Moving Horizon Estimation for Simultaneous Localization and Mapping with Robust Estimation Error Bounds

TL;DR

This paper introduces a robust moving horizon estimation method for SLAM that guarantees bounded errors and stability, even with limited landmark visibility, by decoupling ego-state and landmark updates for improved efficiency.

Contribution

It proposes a novel decoupled MHE framework with provable error bounds and robustness for SLAM, accommodating limited landmark visibility and enabling parallel landmark updates.

Findings

The method guarantees estimation stability under certain detectability conditions.

Decoupling updates improves computational efficiency and robustness.

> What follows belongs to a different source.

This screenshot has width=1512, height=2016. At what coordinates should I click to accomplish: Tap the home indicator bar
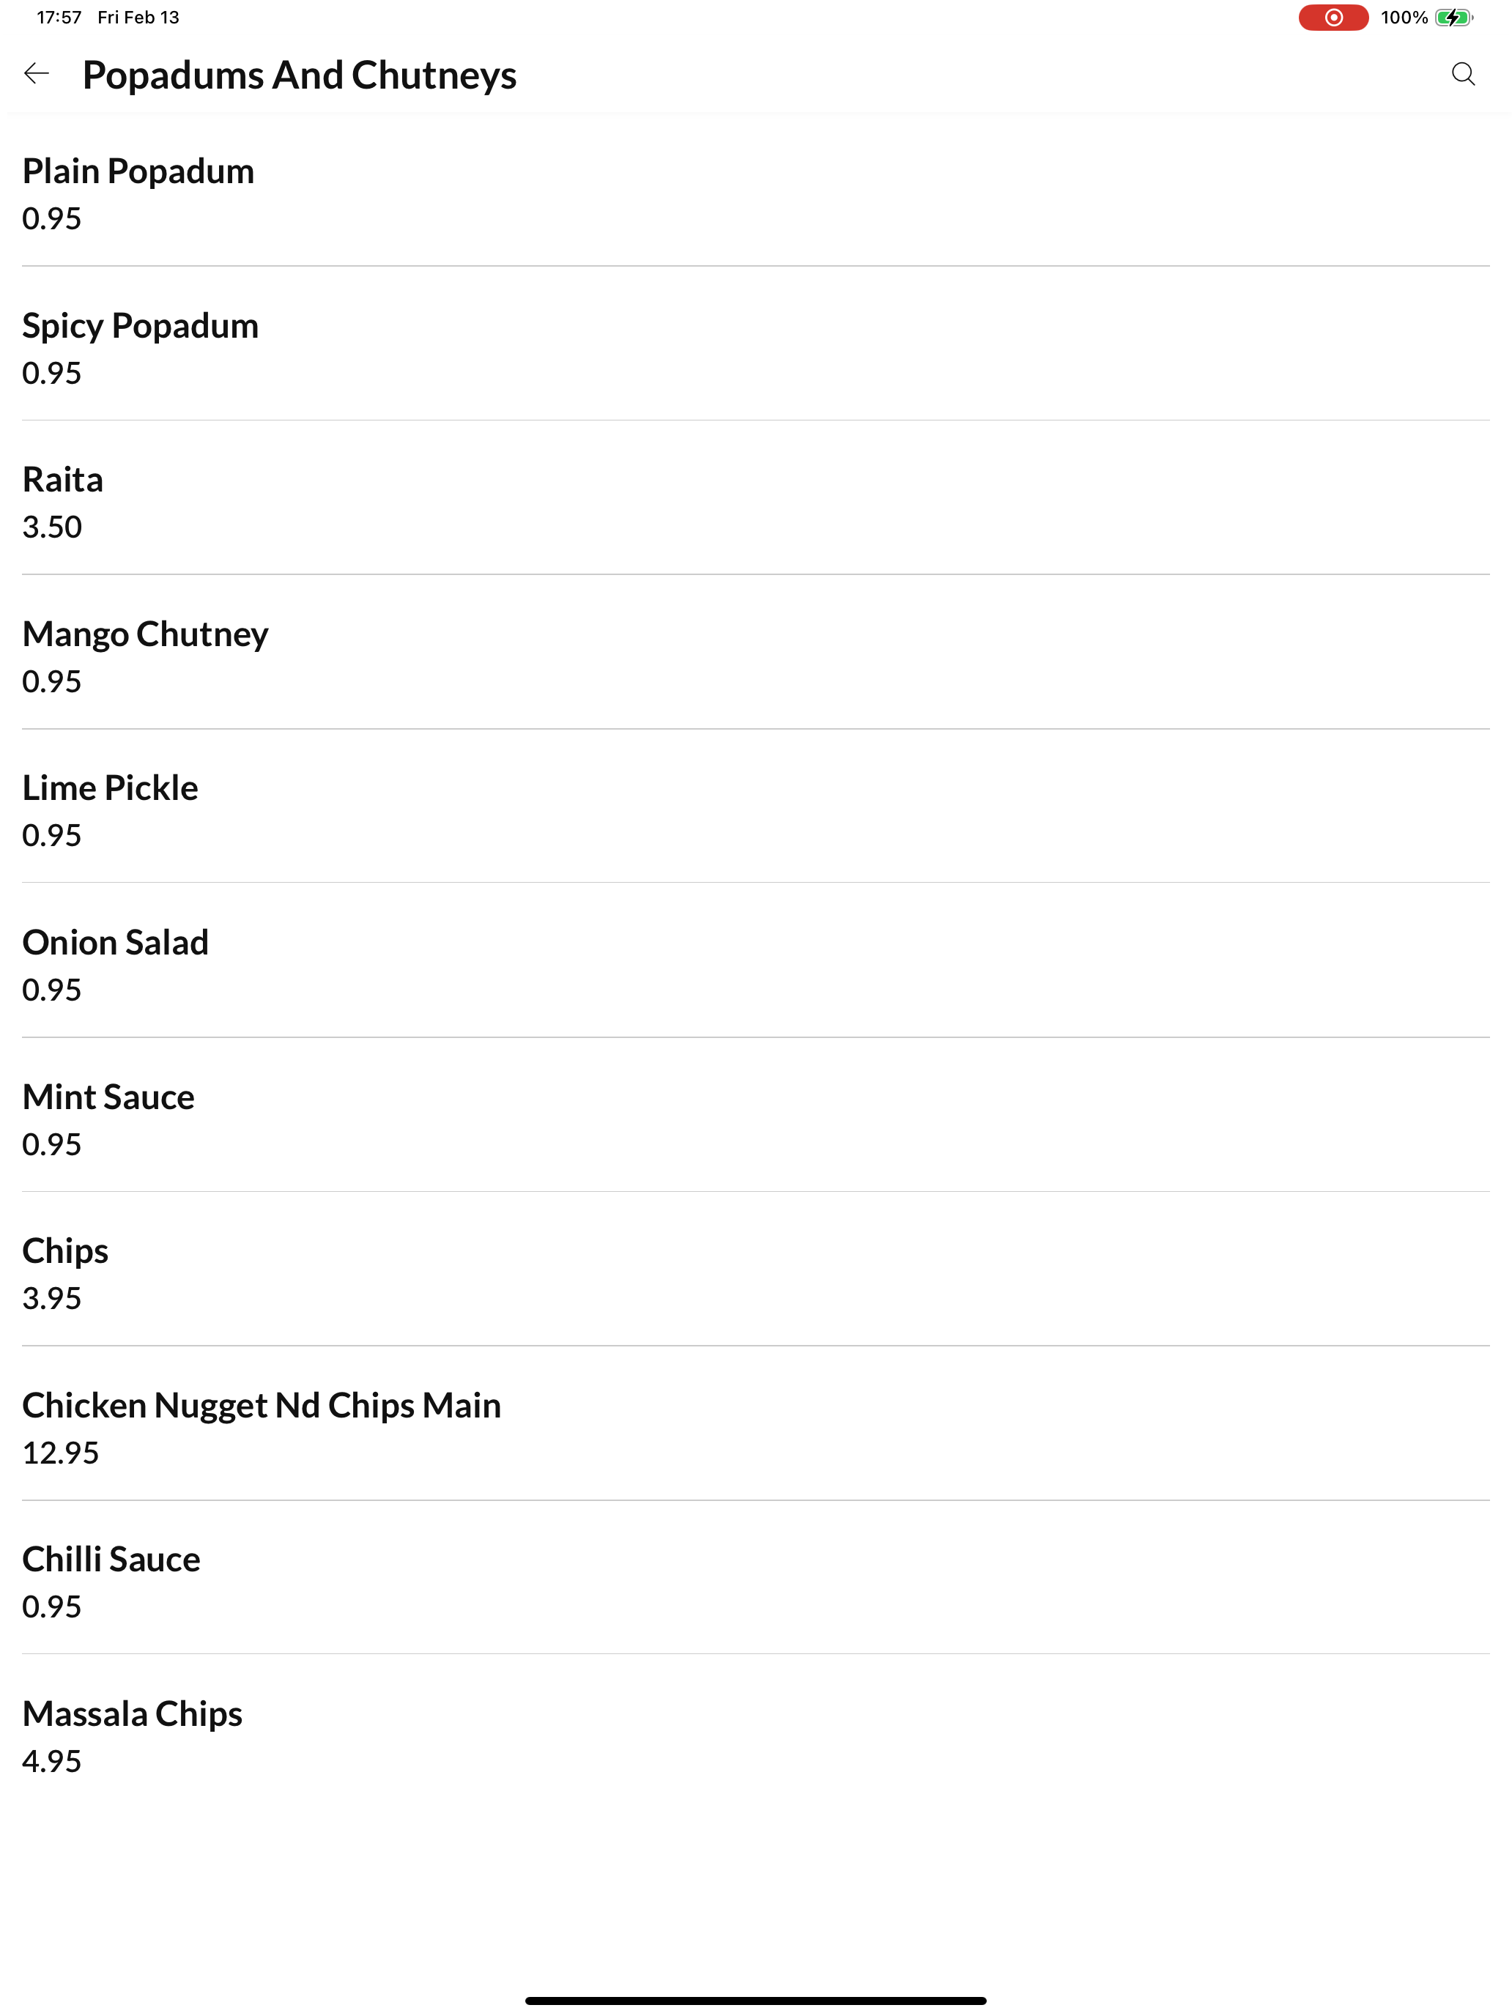tap(756, 2001)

Simulation results demonstrate effectiveness under noisy conditions.

Abstract

This paper presents a robust moving horizon estimation (MHE) approach with provable estimation error bounds for solving the simultaneous localization and mapping (SLAM) problem. We derive sufficient conditions to guarantee robust stability in ego-state estimates and bounded errors in landmark position estimates, even under limited landmark visibility which directly affects overall system detectability. This is achieved by decoupling the MHE updates for the ego-state and landmark positions, enabling individual landmark updates only when the required detectability conditions are met. The decoupled MHE structure also allows for parallelization of landmark updates, improving computational efficiency. We discuss the key assumptions, including ego-state detectability and Lipschitz continuity of the landmark measurement model, with respect to typical SLAM sensor configurations, and introduce a streamlined method for the range measurement model. Simulation results validate the considered method, highlighting its efficacy and robustness to noise.